In law school, we were taught research using something called West Key Numbers. These key numbers were a complex index of everything legal, and each published case started out with little keys with captions explaining relevant points in the case. Now, Google Scholar gives access to more information in a matter of minutes than I could have accessed in a whole day going up and down stairs and in out of book-lined aisles in the law school library.
In 30 years, the practice of law has been permanently and fundamentally altered by technology. Access to court records and judicial decisions is so immediate, anyone who cares to follow a case, high-profile or not, has access to the actual documents within minutes of them being filed. With one click, perusal of the 31-page indictment filed last week against Paul Manafort and Richard Gates is available. The cry of "fake news" and "media bias" rings hollow when the actual events in the court system are accessible to anyone with a PC or phone. (Money laundering, conspiracy against the United States, lying and acting as unregistered agents for a foreign country, in case you haven't had the time to read the indictment.)
But who has time to do that? I walked through the grocery store yesterday and watched everyone stumbling down the fluorescent aisles, held up by squeaky carts, gazing at the abundance that is the modern supermarket. Where is there time to contemplate the horrors of a world in which cars and trucks have become terrorist tools and bullets end lives at concerts?
Machines were supposed to make our lives easier, but it seems all they've done is speed up everything. Yes, carbon paper takes a lot more time than a word processor with spell check, but everyone was forced to work at the slower pace. Our human capabilities are limited by our ability to give our attention, senses, and most critically, our time, even if technology has the capacity to increase our productivity.

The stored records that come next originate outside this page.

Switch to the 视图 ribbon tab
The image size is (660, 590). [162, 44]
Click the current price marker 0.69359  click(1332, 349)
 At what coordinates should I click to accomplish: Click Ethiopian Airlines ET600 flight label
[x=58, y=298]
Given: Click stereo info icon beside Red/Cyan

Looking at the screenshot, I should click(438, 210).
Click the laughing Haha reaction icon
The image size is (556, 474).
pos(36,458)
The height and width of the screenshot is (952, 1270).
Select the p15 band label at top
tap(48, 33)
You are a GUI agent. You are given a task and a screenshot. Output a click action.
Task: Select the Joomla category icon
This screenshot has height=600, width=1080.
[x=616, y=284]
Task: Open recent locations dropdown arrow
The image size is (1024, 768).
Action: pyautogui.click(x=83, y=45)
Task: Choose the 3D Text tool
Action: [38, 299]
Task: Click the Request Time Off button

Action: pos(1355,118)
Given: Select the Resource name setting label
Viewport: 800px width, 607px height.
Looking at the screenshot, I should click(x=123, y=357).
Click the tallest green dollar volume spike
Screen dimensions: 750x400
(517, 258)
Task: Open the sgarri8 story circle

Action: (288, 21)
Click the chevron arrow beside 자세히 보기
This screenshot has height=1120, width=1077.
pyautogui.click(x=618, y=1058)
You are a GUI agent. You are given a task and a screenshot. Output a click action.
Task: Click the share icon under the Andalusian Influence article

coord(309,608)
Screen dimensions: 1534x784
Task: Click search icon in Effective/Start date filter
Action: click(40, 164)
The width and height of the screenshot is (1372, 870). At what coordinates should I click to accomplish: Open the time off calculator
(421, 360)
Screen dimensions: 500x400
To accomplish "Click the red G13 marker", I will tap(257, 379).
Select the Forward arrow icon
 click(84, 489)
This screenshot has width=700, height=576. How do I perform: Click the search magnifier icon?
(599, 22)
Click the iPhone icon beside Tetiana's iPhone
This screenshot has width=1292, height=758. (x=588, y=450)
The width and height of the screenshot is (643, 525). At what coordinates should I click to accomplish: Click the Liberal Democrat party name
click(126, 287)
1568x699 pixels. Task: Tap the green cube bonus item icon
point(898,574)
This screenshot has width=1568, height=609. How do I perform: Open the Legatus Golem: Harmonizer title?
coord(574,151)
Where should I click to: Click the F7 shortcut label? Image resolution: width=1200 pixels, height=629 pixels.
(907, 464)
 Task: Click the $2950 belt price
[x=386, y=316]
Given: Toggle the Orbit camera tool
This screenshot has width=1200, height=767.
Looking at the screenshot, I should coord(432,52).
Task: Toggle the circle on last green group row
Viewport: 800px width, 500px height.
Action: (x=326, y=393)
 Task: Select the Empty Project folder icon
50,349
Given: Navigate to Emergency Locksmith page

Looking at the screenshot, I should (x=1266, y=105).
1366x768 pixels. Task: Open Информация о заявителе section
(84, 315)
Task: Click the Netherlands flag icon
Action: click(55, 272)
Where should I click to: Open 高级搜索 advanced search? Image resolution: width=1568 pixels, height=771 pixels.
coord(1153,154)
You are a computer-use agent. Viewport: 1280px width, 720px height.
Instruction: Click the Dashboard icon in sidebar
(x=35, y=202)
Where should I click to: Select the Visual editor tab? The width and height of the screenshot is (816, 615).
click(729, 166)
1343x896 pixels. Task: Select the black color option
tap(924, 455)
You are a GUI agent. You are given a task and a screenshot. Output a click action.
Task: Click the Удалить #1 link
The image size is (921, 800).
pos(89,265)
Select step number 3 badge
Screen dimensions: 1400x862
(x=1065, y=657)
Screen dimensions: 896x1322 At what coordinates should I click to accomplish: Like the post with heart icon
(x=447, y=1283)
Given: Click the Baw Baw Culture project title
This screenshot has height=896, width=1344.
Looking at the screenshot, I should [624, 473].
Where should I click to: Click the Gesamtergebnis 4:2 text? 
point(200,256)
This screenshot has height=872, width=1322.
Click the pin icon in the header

So when are the computers just going to take over? Let’s start with family game night. Chess’s top player succumbed to the computer 20 years ago, but the more complex game of Go was supposed to hold out until the mid-2020s. Go is a board game that has 10 to the 172nd power possible moves — significantly more than 10 to the 80th power — which, if you didn't know, comprises all the atoms in the known universe. Those two numbers are ridiculously high, and without mathematics, they would be wholly incomprehensible. The computer first defeated the human Go champion in March 2016, 10 years ahead of schedule.
In October, the developers of a computer program called AlphaGo Zero published a paper about the artificial intelligence program designed to learn Go from scratch. The new program ended up using about a 10th of the computer power of the program that originally defeated the world champion a little over a year ago. In 40 short days, AlphaGo Zero taught itself from scratch to play the game of Go better than any human player, and better than any previously developed computer program created by human beings.
The implications of this development are important for complex systems that run by set rules, like electrical grids, travel, traffic, and manufacturing. Imagine an artificial intelligence that could improve traffic by an order of magnitude over what we currently accomplish through our human and more traditional computational efforts. The scientists are thinking that within a decade, this type of artificial intelligence will be helping solve problems in science and medicine.
The law operates in many ways like a board game, with distinctive rules and traditions. Any practicing attorney will tell you the law is an imperfect game that draws arbitrary boundaries that don’t always lead to the most efficient and just system. The day when computers will an even more integral role in the design and operation of our justice system feels like just a mouse click away.
It's both exciting and a little scary.
Scientists are providing us with awesome technological powers. It will be our responsibility to implement them into our laws in a way that protects the most fundamental concepts of a just and fair society.